> Stored data

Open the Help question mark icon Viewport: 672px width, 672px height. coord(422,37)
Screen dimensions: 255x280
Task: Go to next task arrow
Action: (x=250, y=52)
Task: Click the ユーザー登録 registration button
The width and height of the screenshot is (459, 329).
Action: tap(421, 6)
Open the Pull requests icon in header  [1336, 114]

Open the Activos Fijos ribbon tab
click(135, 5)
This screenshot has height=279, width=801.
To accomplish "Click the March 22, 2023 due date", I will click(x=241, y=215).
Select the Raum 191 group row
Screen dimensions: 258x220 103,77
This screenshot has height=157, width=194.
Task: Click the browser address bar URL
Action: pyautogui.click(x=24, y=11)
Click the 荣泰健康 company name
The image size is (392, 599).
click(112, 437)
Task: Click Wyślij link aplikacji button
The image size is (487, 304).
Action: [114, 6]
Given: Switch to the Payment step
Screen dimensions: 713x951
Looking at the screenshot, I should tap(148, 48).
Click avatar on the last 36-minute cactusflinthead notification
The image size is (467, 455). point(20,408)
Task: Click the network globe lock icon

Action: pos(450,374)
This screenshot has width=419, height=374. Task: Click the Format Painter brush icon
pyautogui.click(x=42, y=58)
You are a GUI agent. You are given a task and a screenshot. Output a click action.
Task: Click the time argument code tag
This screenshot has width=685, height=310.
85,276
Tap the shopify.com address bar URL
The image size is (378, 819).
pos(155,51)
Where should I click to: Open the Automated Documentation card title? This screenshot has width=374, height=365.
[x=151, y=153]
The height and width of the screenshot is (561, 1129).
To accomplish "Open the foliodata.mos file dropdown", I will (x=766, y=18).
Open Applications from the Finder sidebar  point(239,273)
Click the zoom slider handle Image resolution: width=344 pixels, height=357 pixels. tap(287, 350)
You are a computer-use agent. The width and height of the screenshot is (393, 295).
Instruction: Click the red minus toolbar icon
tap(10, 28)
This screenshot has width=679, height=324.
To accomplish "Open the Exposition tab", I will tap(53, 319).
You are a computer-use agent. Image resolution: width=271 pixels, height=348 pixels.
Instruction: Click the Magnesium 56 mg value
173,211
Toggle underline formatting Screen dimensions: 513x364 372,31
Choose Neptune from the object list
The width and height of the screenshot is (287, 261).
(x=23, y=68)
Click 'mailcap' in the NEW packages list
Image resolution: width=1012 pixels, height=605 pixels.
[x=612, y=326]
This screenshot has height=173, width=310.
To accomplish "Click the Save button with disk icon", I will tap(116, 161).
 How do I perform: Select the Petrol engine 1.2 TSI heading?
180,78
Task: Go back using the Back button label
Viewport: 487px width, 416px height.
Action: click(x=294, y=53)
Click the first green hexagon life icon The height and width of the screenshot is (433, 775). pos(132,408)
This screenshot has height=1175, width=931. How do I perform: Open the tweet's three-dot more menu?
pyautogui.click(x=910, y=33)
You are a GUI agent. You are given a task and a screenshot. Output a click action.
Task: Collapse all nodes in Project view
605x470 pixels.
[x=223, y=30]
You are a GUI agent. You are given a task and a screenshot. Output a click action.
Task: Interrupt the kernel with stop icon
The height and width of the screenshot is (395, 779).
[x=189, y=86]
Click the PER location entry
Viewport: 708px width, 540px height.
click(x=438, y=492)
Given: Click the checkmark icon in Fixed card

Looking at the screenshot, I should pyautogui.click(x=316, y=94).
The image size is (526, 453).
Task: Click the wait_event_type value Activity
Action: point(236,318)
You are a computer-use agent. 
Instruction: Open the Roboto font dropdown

> How to complete this task
Every entry should be retyped exactly as shown.

> Answer to this exercise
Open the Help question mark icon Viewport: 672px width, 672px height. coord(422,37)
Screen dimensions: 255x280
Task: Go to next task arrow
Action: (x=250, y=52)
Task: Click the ユーザー登録 registration button
The width and height of the screenshot is (459, 329).
Action: tap(421, 6)
Open the Pull requests icon in header  [1336, 114]

Open the Activos Fijos ribbon tab
click(135, 5)
This screenshot has height=279, width=801.
To accomplish "Click the March 22, 2023 due date", I will click(x=241, y=215).
Select the Raum 191 group row
Screen dimensions: 258x220 103,77
This screenshot has height=157, width=194.
Task: Click the browser address bar URL
Action: pyautogui.click(x=24, y=11)
Click the 荣泰健康 company name
The image size is (392, 599).
click(112, 437)
Task: Click Wyślij link aplikacji button
The image size is (487, 304).
Action: [114, 6]
Given: Switch to the Payment step
Screen dimensions: 713x951
Looking at the screenshot, I should tap(148, 48).
Click avatar on the last 36-minute cactusflinthead notification
The image size is (467, 455). point(20,408)
Task: Click the network globe lock icon

Action: pos(450,374)
This screenshot has width=419, height=374. Task: Click the Format Painter brush icon
pyautogui.click(x=42, y=58)
You are a GUI agent. You are given a task and a screenshot. Output a click action.
Task: Click the time argument code tag
This screenshot has width=685, height=310.
85,276
Tap the shopify.com address bar URL
The image size is (378, 819).
pos(155,51)
Where should I click to: Open the Automated Documentation card title? This screenshot has width=374, height=365.
[x=151, y=153]
The height and width of the screenshot is (561, 1129).
To accomplish "Open the foliodata.mos file dropdown", I will (x=766, y=18).
Open Applications from the Finder sidebar  point(239,273)
Click the zoom slider handle Image resolution: width=344 pixels, height=357 pixels. tap(287, 350)
You are a computer-use agent. The width and height of the screenshot is (393, 295).
Instruction: Click the red minus toolbar icon
tap(10, 28)
This screenshot has width=679, height=324.
To accomplish "Open the Exposition tab", I will tap(53, 319).
You are a computer-use agent. Image resolution: width=271 pixels, height=348 pixels.
Instruction: Click the Magnesium 56 mg value
173,211
Toggle underline formatting Screen dimensions: 513x364 372,31
Choose Neptune from the object list
The width and height of the screenshot is (287, 261).
(x=23, y=68)
Click 'mailcap' in the NEW packages list
Image resolution: width=1012 pixels, height=605 pixels.
[x=612, y=326]
This screenshot has height=173, width=310.
To accomplish "Click the Save button with disk icon", I will tap(116, 161).
 How do I perform: Select the Petrol engine 1.2 TSI heading?
180,78
Task: Go back using the Back button label
Viewport: 487px width, 416px height.
Action: click(x=294, y=53)
Click the first green hexagon life icon The height and width of the screenshot is (433, 775). pos(132,408)
This screenshot has height=1175, width=931. How do I perform: Open the tweet's three-dot more menu?
pyautogui.click(x=910, y=33)
You are a GUI agent. You are given a task and a screenshot. Output a click action.
Task: Collapse all nodes in Project view
605x470 pixels.
[x=223, y=30]
You are a GUI agent. You are given a task and a screenshot. Output a click action.
Task: Interrupt the kernel with stop icon
The height and width of the screenshot is (395, 779).
[x=189, y=86]
Click the PER location entry
Viewport: 708px width, 540px height.
click(x=438, y=492)
Given: Click the checkmark icon in Fixed card

Looking at the screenshot, I should pyautogui.click(x=316, y=94).
The image size is (526, 453).
Task: Click the wait_event_type value Activity
Action: point(236,318)
You are a computer-use agent. 
Instruction: Open the Roboto font dropdown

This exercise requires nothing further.